* Start *

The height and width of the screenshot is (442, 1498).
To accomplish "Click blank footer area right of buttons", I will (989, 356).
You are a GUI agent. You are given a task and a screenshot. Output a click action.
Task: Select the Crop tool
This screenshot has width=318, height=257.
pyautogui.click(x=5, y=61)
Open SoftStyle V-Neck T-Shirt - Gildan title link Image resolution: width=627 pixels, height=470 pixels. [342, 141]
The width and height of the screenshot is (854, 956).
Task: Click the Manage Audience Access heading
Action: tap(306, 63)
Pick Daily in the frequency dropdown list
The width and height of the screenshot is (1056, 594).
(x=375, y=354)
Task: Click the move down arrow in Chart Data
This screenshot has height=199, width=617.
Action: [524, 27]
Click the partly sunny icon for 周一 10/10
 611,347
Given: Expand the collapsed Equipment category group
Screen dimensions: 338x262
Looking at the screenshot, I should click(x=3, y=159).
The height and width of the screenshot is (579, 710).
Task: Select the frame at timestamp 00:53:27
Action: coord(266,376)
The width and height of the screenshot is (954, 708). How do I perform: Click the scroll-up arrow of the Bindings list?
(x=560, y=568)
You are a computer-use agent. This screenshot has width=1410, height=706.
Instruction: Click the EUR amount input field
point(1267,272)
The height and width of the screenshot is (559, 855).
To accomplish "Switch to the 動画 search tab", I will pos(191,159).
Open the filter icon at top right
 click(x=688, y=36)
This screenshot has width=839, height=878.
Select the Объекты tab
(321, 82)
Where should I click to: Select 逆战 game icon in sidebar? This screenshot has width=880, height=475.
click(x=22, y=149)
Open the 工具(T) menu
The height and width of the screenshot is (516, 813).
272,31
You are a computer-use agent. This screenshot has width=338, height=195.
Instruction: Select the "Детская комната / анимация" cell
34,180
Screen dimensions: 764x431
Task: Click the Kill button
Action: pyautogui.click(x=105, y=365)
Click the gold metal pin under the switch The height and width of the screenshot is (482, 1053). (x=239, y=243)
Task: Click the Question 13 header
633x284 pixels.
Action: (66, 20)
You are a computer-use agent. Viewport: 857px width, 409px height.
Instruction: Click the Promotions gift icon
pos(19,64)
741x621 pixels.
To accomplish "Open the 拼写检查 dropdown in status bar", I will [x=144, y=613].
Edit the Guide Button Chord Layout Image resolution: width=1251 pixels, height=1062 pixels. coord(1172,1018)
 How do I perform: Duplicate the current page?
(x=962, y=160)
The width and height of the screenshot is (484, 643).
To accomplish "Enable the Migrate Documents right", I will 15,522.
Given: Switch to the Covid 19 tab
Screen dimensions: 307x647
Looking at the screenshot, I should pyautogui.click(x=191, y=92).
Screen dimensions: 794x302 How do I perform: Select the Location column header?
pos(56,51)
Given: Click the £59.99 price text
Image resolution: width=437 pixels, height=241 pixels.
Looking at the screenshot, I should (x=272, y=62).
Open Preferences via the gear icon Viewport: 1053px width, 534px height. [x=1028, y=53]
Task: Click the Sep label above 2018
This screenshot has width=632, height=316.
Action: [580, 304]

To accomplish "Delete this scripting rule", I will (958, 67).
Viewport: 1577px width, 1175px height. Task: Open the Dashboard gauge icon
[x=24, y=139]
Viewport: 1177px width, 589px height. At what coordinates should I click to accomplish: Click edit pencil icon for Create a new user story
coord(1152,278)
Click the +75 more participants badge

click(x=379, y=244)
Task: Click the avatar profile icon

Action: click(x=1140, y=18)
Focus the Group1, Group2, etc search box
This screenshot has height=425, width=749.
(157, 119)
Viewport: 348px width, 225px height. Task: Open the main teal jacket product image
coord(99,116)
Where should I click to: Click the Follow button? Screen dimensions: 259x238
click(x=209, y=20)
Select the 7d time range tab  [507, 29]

* End *

Extract the material from its first line through the line containing "(x=375, y=354)", both ends included, and reproduce those lines exactly.

◆ SOLUTION TO THE PROBLEM ◆
The height and width of the screenshot is (442, 1498).
To accomplish "Click blank footer area right of buttons", I will (989, 356).
You are a GUI agent. You are given a task and a screenshot. Output a click action.
Task: Select the Crop tool
This screenshot has width=318, height=257.
pyautogui.click(x=5, y=61)
Open SoftStyle V-Neck T-Shirt - Gildan title link Image resolution: width=627 pixels, height=470 pixels. [342, 141]
The width and height of the screenshot is (854, 956).
Task: Click the Manage Audience Access heading
Action: tap(306, 63)
Pick Daily in the frequency dropdown list
The width and height of the screenshot is (1056, 594).
(x=375, y=354)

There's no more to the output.